• _Brief_
Given the material below, return only the lines starting at the line with "This screenshot has width=808, height=427." and ending at the line with "Task: Click the Sybill logo icon in header", exactly as they appear.

:: Exercise inputs

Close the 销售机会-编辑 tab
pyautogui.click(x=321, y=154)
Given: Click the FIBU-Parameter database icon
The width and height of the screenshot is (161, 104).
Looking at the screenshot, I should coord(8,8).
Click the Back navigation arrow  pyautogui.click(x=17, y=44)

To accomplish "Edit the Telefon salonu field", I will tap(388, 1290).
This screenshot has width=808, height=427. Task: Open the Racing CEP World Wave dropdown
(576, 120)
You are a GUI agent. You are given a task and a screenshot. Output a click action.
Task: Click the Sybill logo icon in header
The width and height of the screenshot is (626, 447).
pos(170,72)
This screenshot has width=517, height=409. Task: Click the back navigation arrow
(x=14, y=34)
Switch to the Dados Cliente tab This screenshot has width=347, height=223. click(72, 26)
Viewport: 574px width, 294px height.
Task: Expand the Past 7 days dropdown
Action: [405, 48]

::::
:: Exercise inputs

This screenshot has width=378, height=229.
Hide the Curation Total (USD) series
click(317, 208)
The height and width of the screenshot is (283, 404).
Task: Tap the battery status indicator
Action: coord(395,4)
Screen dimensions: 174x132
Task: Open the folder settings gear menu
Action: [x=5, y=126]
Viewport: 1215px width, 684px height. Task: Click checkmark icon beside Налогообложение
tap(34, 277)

::::

• _Problem solution_
This screenshot has width=808, height=427. Task: Open the Racing CEP World Wave dropdown
(576, 120)
You are a GUI agent. You are given a task and a screenshot. Output a click action.
Task: Click the Sybill logo icon in header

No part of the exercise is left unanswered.